L’arbre en convulsion, la broussaille, l’arbuste,
Se tordraient comme ceux qui sont sur un grabat ;
Et la création ne serait qu’un combat
Des monstres révoltés contre Dieu, belluaire.
S’il en était ainsi, ce monde mortuaire,
Chaos infâme en proie au furieux autan,
Ne vaudrait même pas le crachat de Satan !

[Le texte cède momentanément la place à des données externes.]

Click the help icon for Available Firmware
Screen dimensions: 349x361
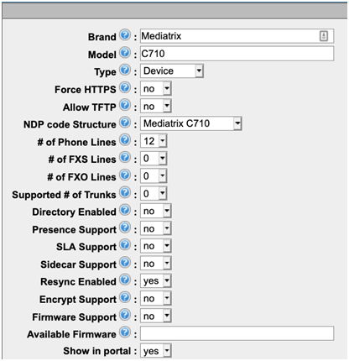pyautogui.click(x=125, y=332)
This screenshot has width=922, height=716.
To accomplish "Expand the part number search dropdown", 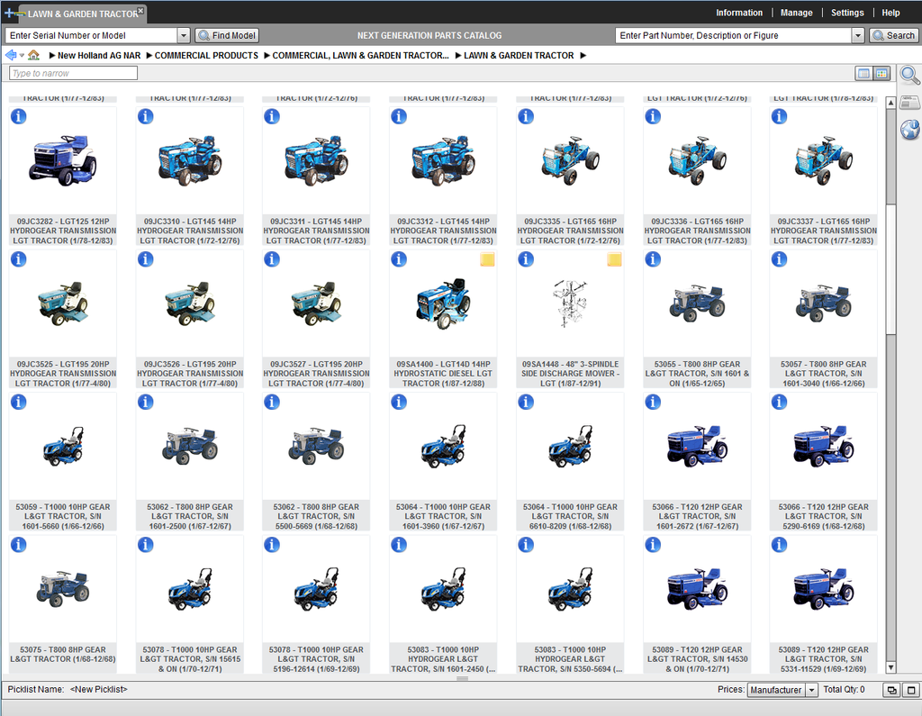I will [x=857, y=35].
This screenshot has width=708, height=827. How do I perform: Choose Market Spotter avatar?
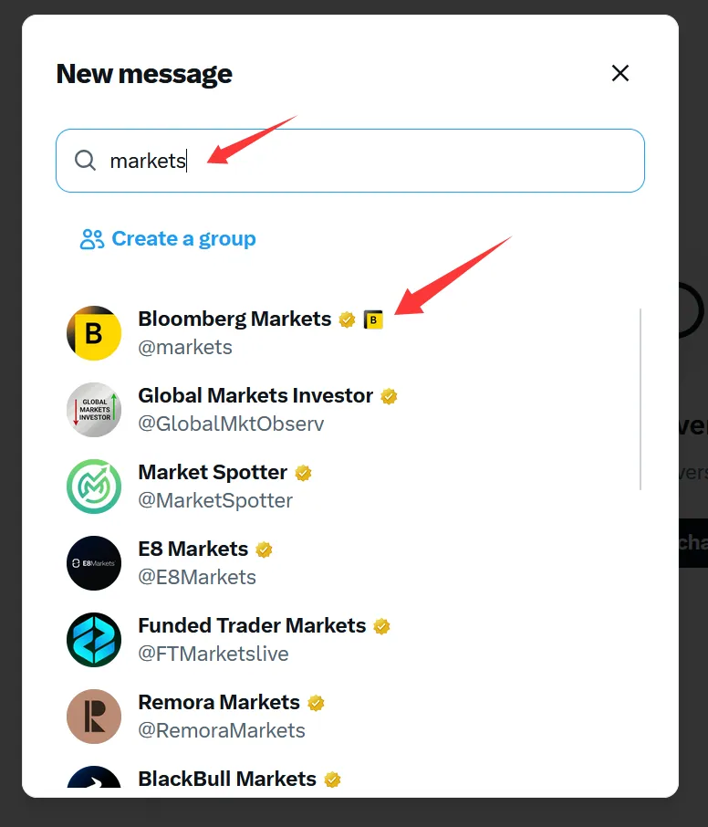pos(94,487)
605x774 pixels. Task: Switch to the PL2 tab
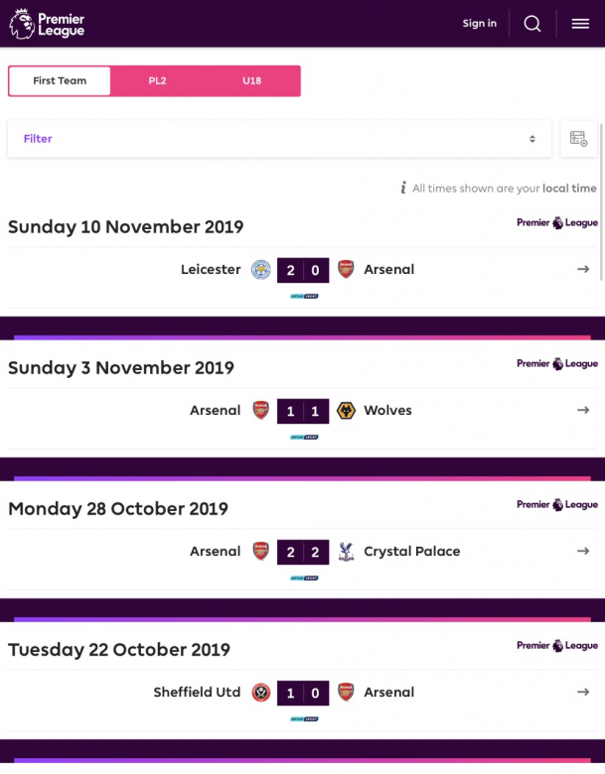click(157, 81)

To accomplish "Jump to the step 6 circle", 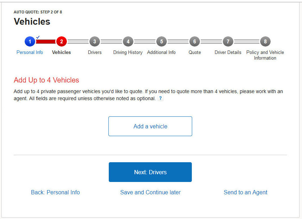I will 194,42.

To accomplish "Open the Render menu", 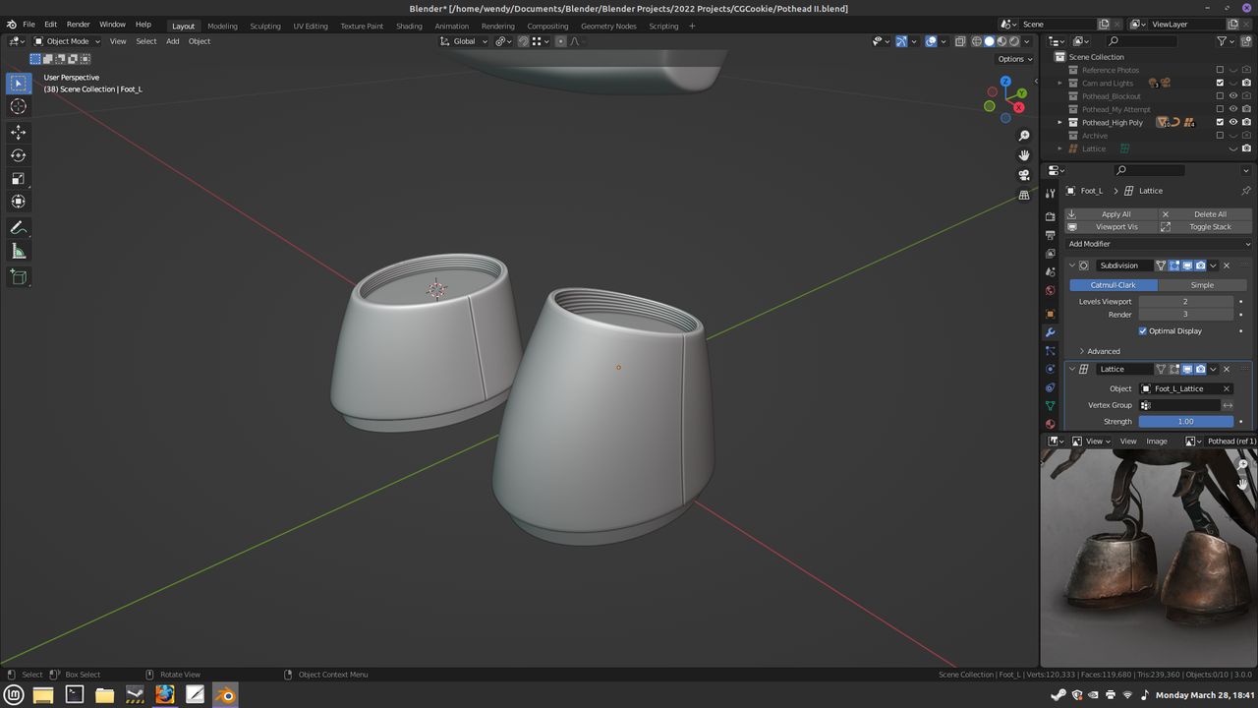I will tap(78, 24).
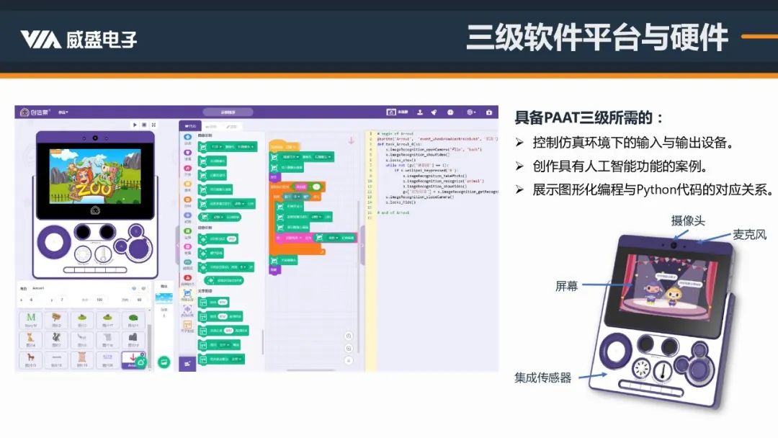The width and height of the screenshot is (778, 438).
Task: Switch to the Code tab
Action: (189, 126)
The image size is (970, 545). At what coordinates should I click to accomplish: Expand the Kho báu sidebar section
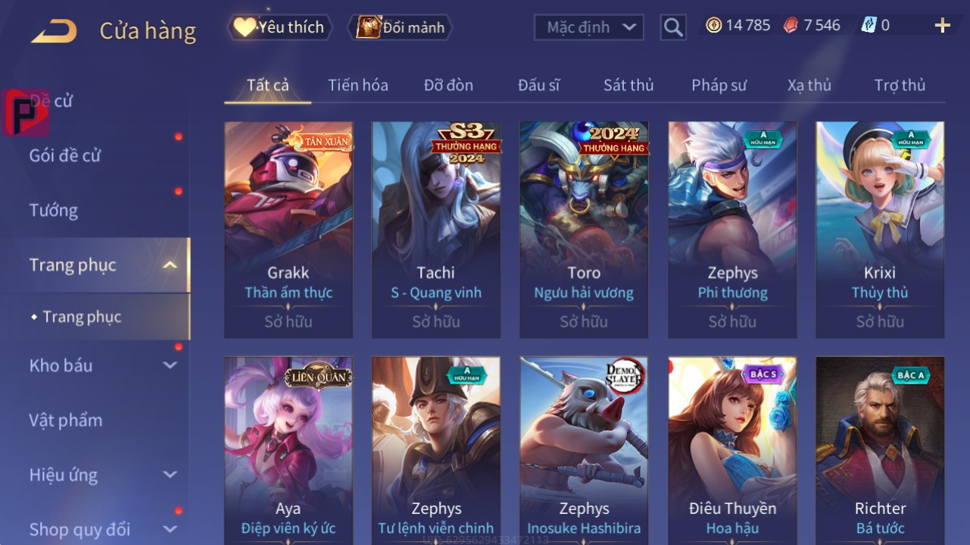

S’il en était ainsi, créer serait un crime ;
Une exécration, sortirait de l’abîme,
Te dis-je, on entendrait les brutes gémissant,
Et le loup sans reproche, et le tigre innocent,
Devant les éléments cités en témoignage,
Devant l’infini triste où l’équité surnage,
Dénonçant Dieu, bourreau masqué du monstre obscur.
Alors, sur la sellette immense de l’azur,
L’horreur souffletterait cet accusé sinistre.
Quoi, le malheur pour œuvre et le mal pour ministre !
Quoi ! ployés à jamais sous un arrêt hideux,
Tant d’êtres si nombreux qu’Adam n’est rien près d’eux !
Quoi, pas de lendemain ! quoi, pas de récompense !
Quoi, l’homme seul dirait : je vivrai, car je pense !
Qu’a-t-il fait pour cela ? l’être, galérien !
Fouettés, brisés, broyés, pétrifiés, puis rien !
Se tordre ! et n’être plus, pour dernière aventure !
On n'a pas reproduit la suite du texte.